So Williams finds himself facing a guy he insists he’s taking seriously but who he frankly can’t be taking all that seriously. Williams is third on most pound-for-pound lists behind only Manny Pacquiao and Floyd Mayweather, Jr. Martinez is lucky if he’s third on most junior middleweight lists….and that is what makes him dangerous.
It will be far easier for Paul Williams to overlook Sergio Martinez than to overwhelm him. It is never easy fighting a southpaw, especially when you are left-handed yourself. It is also not easy fighting Martinez, who is 28-0-1 since being knocked out by Antonio Margarito (and who knows whether or not he had a horse shoe in his glove?) nearly 10 years ago.
The simple fact is Martinez is not as good a fighter or as gifted a one as Paul Williams but he is better than he gets credit for and good enough to pull off an upset on a night like this, when so many factors could come into play.

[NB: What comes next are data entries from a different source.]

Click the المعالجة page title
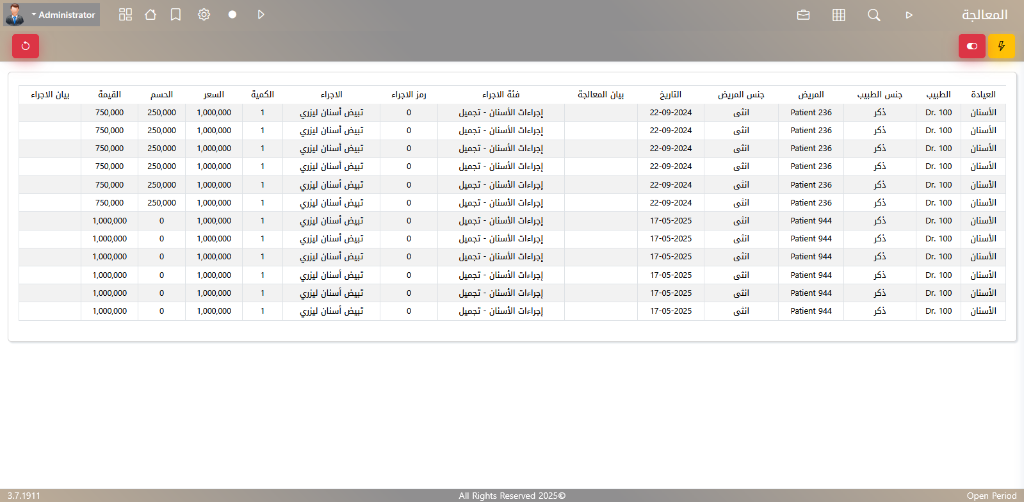Image resolution: width=1024 pixels, height=502 pixels. coord(984,15)
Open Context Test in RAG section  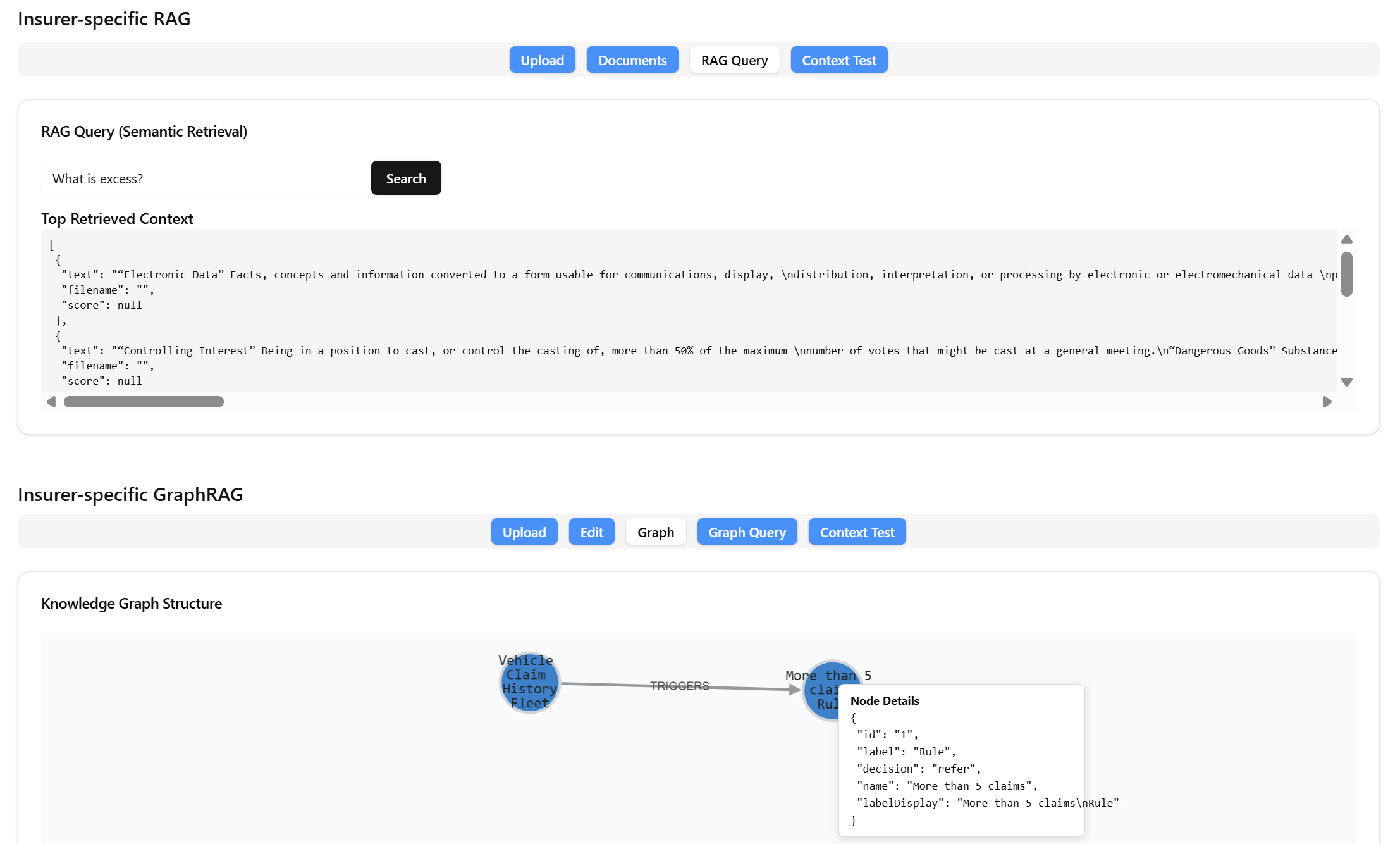(x=839, y=60)
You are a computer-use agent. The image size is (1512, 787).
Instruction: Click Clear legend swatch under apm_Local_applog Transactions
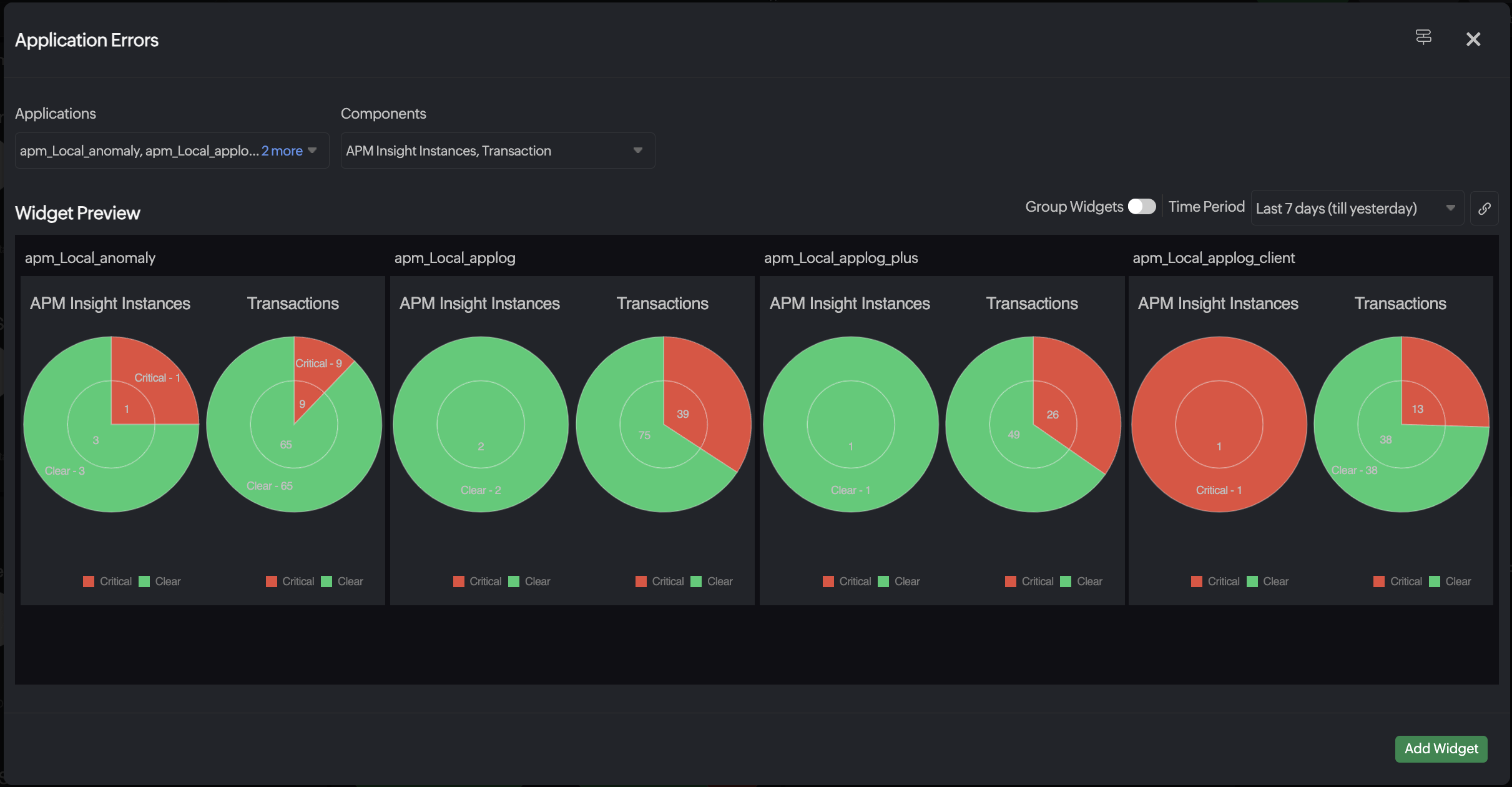point(697,582)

Not the least of them is Williams’ mindset. Every fighter says before the fight he’s ready, he’s focused, he’s not affected by the fact he’s not fighting the guy he thought he would fight for the money he thought he would make on the stage he thought he’d be on. Then the bell rings, he fights listlessly and after the bout says he couldn’t get up for it.

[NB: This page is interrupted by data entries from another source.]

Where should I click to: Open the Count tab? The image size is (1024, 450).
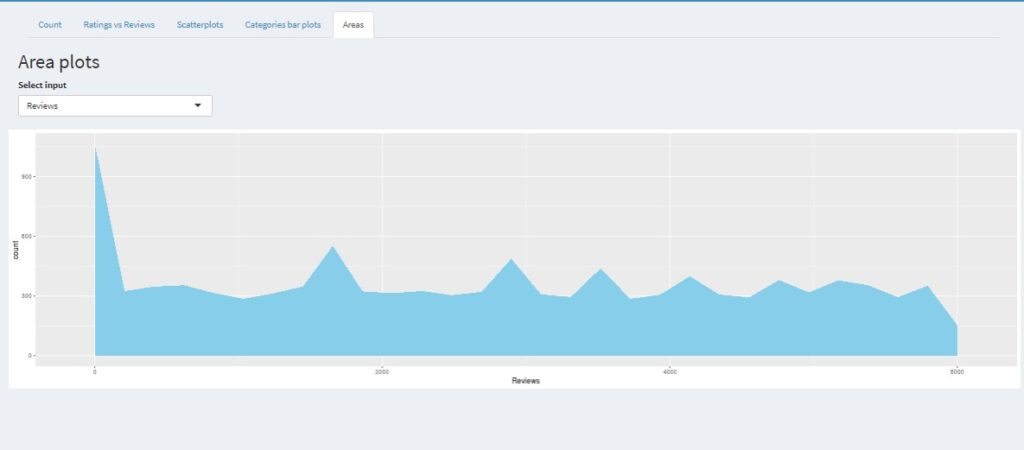[x=50, y=24]

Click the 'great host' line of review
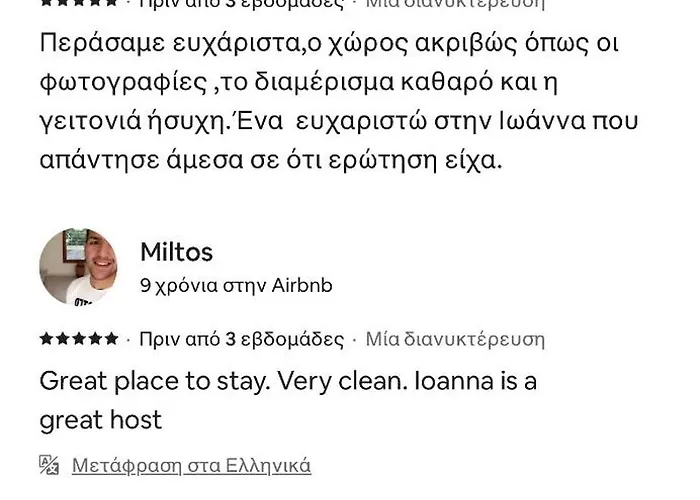coord(100,420)
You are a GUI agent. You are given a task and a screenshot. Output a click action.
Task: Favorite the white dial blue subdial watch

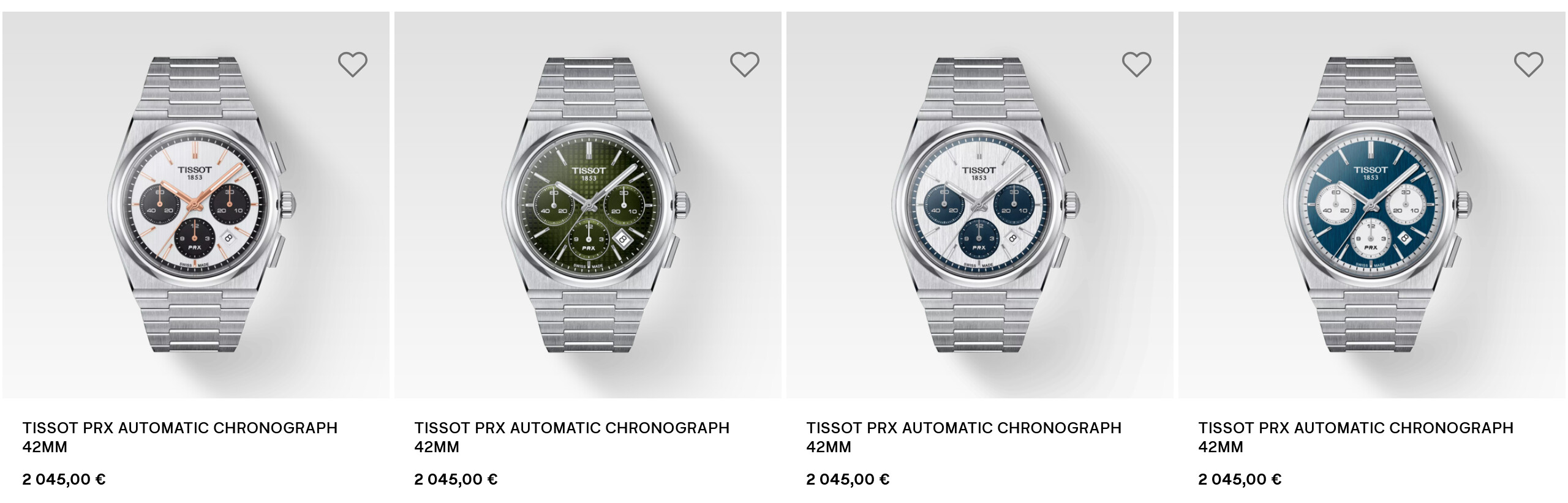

Time will tell if that is Paul Williams’ dilemma or if he rids himself of this latest problem with the kind of constant flurrying that has so many more recognizable names disinterested in facing him. Whatever happens it will be far more entertaining than the co-feature, which is a trip to the batting cage for Cris Arreola (27-1, 24 KO), the heavyweight from California who was beaten from pillar to post in his last outing by WBC champion Vitali Klitschko.

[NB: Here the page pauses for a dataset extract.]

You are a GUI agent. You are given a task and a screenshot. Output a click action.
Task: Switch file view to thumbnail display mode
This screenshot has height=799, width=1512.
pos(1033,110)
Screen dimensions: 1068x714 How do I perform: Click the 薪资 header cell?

Arreola returns to the ring against Brian Minto (34-2, 21 KO). Brian Minto is a game guy. We move on.
If Williams does as expected he then needs to make a decision. He is unranked by the WBC, WBA or IBF despite the fact he’s considered to be among the top 10 pound-for-pound fighters in the world because since twice holding the welterweight title he hasn’t been in a weight division long enough to be ranked.
He says that’s because he can’t get any fights and hence has to take what he can find wherever he can find it. Perhaps but if he can’t find Kelly Pavlik any time soon he would be best served to go dominate one of those weight classes until there’s no one left to duck him.
Of course, before he does that he better remember to duck when Sergio Martinez walks out to greet him Saturday night or he may not have to worry for a while about anything else.